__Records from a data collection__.
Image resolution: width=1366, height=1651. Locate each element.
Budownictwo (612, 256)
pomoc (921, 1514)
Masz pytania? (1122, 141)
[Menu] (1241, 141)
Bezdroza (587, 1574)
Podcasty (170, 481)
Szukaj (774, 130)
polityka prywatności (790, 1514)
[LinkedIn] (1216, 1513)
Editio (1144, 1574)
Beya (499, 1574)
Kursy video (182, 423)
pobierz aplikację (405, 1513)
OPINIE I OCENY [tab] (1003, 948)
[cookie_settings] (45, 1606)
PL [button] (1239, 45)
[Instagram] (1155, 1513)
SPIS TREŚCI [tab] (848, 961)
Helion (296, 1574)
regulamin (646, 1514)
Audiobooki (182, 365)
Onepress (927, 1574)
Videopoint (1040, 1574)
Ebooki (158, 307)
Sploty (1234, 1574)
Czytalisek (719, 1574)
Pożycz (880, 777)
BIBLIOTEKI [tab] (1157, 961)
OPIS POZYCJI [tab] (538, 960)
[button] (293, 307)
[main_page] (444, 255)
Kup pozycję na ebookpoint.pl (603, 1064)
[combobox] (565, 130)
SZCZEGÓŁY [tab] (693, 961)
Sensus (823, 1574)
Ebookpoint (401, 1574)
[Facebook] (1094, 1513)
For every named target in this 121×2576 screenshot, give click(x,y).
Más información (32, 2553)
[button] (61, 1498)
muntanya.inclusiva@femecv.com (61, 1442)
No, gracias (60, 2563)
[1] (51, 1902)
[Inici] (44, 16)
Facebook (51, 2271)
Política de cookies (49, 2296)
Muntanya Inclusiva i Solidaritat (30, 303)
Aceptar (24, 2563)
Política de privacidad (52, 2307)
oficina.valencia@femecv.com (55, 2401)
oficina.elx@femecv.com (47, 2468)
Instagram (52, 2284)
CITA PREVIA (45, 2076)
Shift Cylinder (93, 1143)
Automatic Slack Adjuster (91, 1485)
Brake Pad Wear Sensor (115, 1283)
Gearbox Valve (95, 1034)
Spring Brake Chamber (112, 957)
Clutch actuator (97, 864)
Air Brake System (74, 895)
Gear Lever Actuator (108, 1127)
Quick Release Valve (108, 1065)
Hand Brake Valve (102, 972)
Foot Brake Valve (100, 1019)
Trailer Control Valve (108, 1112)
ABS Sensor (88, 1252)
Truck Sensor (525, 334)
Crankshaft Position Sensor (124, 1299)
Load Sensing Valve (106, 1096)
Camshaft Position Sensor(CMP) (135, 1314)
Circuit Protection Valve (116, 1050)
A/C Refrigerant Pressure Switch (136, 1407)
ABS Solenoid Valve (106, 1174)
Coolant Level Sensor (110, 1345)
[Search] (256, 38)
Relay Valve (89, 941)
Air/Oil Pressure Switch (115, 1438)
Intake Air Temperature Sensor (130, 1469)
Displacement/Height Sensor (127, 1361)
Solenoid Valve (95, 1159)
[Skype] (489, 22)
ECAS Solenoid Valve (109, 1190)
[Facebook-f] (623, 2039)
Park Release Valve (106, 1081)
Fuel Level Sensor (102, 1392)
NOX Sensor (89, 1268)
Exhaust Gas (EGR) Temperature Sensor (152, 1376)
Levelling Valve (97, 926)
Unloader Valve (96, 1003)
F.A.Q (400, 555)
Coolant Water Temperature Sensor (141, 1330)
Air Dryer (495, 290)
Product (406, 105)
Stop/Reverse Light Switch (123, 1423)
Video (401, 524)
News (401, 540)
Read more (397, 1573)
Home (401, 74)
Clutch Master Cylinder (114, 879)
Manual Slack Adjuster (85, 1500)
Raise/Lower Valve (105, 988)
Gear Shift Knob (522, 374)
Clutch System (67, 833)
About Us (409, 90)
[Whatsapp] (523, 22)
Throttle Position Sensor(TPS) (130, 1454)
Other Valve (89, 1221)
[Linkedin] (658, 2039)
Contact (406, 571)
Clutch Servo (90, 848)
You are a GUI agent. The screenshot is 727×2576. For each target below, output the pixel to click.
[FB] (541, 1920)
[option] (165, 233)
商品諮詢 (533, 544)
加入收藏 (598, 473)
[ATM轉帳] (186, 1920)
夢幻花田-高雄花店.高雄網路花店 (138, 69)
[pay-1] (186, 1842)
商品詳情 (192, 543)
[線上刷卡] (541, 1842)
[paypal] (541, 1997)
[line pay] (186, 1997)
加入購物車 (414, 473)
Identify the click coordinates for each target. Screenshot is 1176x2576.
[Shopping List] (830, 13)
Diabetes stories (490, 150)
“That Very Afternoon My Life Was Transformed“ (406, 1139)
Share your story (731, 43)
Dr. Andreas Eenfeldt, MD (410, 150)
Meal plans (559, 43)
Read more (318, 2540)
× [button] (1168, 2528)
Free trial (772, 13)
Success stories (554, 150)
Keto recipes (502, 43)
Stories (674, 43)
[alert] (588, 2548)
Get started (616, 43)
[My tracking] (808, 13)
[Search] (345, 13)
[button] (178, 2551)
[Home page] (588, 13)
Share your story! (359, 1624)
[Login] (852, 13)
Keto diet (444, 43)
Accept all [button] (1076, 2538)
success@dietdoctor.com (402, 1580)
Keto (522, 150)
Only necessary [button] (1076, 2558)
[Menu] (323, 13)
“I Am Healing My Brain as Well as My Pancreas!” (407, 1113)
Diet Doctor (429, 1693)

__Exercise__. If a line falls between the first line of the entries and the line containing "Czytalisek (719, 1574)", or is one of those two, restate it word for word; leave all other lines out.

__Answer section__.
Image resolution: width=1366, height=1651. Locate each element.
Budownictwo (612, 256)
pomoc (921, 1514)
Masz pytania? (1122, 141)
[Menu] (1241, 141)
Bezdroza (587, 1574)
Podcasty (170, 481)
Szukaj (774, 130)
polityka prywatności (790, 1514)
[LinkedIn] (1216, 1513)
Editio (1144, 1574)
Beya (499, 1574)
Kursy video (182, 423)
pobierz aplikację (405, 1513)
OPINIE I OCENY [tab] (1003, 948)
[cookie_settings] (45, 1606)
PL [button] (1239, 45)
[Instagram] (1155, 1513)
SPIS TREŚCI [tab] (848, 961)
Helion (296, 1574)
regulamin (646, 1514)
Audiobooki (182, 365)
Onepress (927, 1574)
Videopoint (1040, 1574)
Ebooki (158, 307)
Sploty (1234, 1574)
Czytalisek (719, 1574)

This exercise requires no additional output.